Belgian indie veterans come together to release their first fully fledged CD in an attempt to broaden their listenership and our horizons.
The country of Belgium is famous for numerous things. Chocolates, canals, Tintin and Trappist Monk beer. They are therefore not entirely synonymous with music beyond their flat borders. This is perhaps about to change however as the first fully loaded, fully comprehensible album from the band Buffoon goes on general sale. Poignantly titled Familiar Sounds, this latest effort from a Belgian band who are considered a super group in their homeland has a sound that is worthy of the international market.
Formed by their enigmatic leader, Peter Vleugels, a self styled and taught musician who learned to love music in the hazy days of the late 80s, Buffoon has become somewhat a popular alternative choice in Belgium in general. Formed from members of bands that could be loosely labeled indie, the lineup of Niels Hendrix on guitar, Mimi Van Den Put on bass and Dave Schroyen on drums, this amalgamation of talented young artists from the Belgian independent scene soon found their voice and direction, forming the band that appears in its entirety now.
With this latest offering in a long line of independent EPs and self published material, Familiar Sounds is a stomping introduction for a much wider audience than the band is used to. The initial interpretations of the band are not the usual eyes rolled response to yet another mainland European act desperately trying to conquer the already mass populated British and international market. Instead, a refreshingly original take on a relatively harder sounding indie theme greets the listener in a pristine, shimmering presence and production.
The opening track “Twisters” has about as much in common with the pre-formed stereotypes and skeptical nuances associated with Euro music as McDonalds has with gyms. The audience is instead treated to a roaring, up beat, high octane guitar anthem infused with a large dosage of electronica for good measure. The theme continues on with “Act as If” and “Did We Forget”, a more relaxed, slowed tempo rock lament. The eclectic guitar and bass of Hendrix and Van Den Put illict sweet memories of early Rolling Stones and Beck. Vleugels’ vocals, timing and tone make the audience weep at every note.
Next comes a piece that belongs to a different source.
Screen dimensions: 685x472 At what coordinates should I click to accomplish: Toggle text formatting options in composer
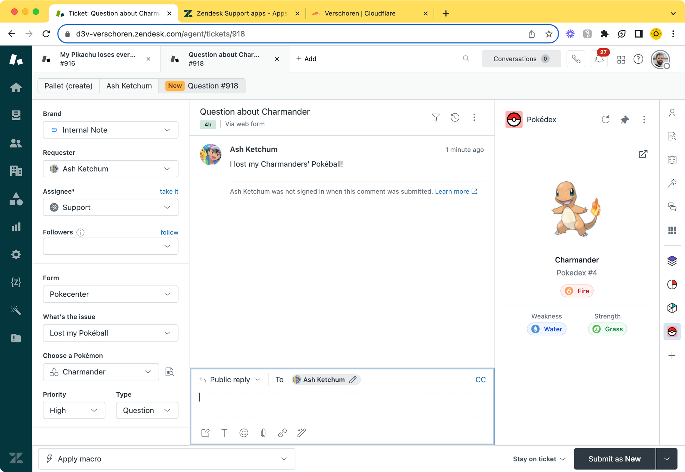point(224,433)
The closing solo satisfies the listener as the damaged soul of the protagonist bleeds through the watts of the amplifiers.
Familiar Sounds closes with two contrasting tracks that perfectly sum up the album and band as a whole. “Strange” is another lazy, sun kissed rock number, excellently executed by a band that could quite easily be mistakenly taken from coming from an era and place far from their homes. Conversely the concluding track “Did We Forget? (Appendix)” serves as a less than harmonic, all together bizarre conclusion to an album that otherwise has a structural and musical hospitability. Possibly born out of Vleugels’ love for electronica and the musical freedom he has enjoyed under the blanket of international anonymity, “Did We Forget (The Appendix)” is a track that caters to the bands own preferences and in truth feels more like an in joke than a professional output to potential fans and album buys.
In all Familiar Sounds is an excellent introduction to a band that is perhaps unknown to most listeners within the UK and international listening communities. With a plethora of talent both on and off stage, Buffoon stands a competitive chance at making some headway in their quest for recognition. In a digitally dominated age such as this, bands like Buffoon have more than a good chance of breaking into the mainstream and with material like Familiar Sounds then they are in good stead.